TEXTE FOURNI:
★ ★ ★ ★ ★

La scène se répète chaque matin sur le marché central de Kalemie : des étals à moitié vides, des vendeurs désœuvrés, et cette question qui brûle les lèvres des habitants : « Jusqu’à quand devrons-nous subir cette pénurie ? » La décision des autorités burundaises de fermer leur frontière avec la République démocratique du Congo, suite à l’avancée des rebelles du M23 vers Uvira, plonge la capitale du Tanganyika dans une crise aux multiples facettes. À Kalemie, ville qui a longtemps prospéré grâce aux échanges transfrontaliers, l’air est désormais à l’inquiétude et à la débrouille.
Le cordon ombilical économique avec le Burundi est coupé. Les camions qui assuraient l’approvisionnement quotidien via le port de Kalundu à Uvira ne passent plus. Dans les boutiques, les stocks de produits de première nécessité s’amenuisent. « Les boissons gazeuses, certains légumes, et surtout les matériaux de construction comme le ciment venaient directement du Burundi », explique un commerçant, le regard vide posé sur ses rayons presque déserts. La crise d’approvisionnement à Kalemie n’est plus une menace, mais une réalité palpable qui fait grimper les prix et assombrit les perspectives. Comment une ville peut-elle soudainement se retrouver si vulnérable ?
L’impact ne se limite pas aux marchandises. L’économie locale perd aussi une partie vitale de sa main-d’œuvre burundaise. Présents dans des secteurs clés comme la construction, l’hôtellerie ou la restauration, ces travailleurs transfrontaliers ont dû rentrer chez eux ou se trouver bloqués. Leurs absences créent des trous dans la chaîne de production et des services, ralentissant des projets et affectant la vie quotidienne. Cette interdépendance, longtemps perçue comme une force, révèle aujourd’hui sa face fragile. La fermeture de la frontière RDC Burundi agit comme un révélateur brutal des connexions profondes qui unissaient ces deux espaces.

★ ★ ★ ★ ★

OBJECTIF VISÉ:
Recopiez le passage du texte sur Kalemie allant de « La scène se » jusqu'à « à la débrouille. », en substituant « marché principal » à « marché central ». Les entrées ne sont pas nécessaires pour ce travail.

DONNÉES À ANALYSER:
★ ★ ★ ★ ★

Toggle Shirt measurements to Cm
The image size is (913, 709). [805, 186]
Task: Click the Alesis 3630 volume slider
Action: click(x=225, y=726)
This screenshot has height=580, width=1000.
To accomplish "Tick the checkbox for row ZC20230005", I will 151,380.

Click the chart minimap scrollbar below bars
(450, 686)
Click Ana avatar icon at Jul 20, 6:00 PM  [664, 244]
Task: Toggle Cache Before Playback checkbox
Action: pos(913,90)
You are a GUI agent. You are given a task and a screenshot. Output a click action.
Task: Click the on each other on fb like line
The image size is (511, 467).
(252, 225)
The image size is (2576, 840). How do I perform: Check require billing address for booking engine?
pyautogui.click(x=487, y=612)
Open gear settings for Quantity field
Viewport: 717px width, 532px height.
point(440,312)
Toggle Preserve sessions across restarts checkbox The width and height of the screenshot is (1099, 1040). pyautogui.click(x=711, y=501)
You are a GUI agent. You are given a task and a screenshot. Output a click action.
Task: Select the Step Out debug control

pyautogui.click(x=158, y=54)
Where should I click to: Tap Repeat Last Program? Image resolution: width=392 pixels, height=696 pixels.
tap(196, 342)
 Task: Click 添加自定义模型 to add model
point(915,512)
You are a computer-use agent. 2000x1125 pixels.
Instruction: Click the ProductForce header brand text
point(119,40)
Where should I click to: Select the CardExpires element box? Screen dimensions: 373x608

★ ★ ★ ★ ★

RÉSULTAT ATTENDU:
La scène se répète chaque matin sur le marché principal de Kalemie : des étals à moitié vides, des vendeurs désœuvrés, et cette question qui brûle les lèvres des habitants : « Jusqu’à quand devrons-nous subir cette pénurie ? » La décision des autorités burundaises de fermer leur frontière avec la République démocratique du Congo, suite à l’avancée des rebelles du M23 vers Uvira, plonge la capitale du Tanganyika dans une crise aux multiples facettes. À Kalemie, ville qui a longtemps prospéré grâce aux échanges transfrontaliers, l’air est désormais à l’inquiétude et à la débrouille.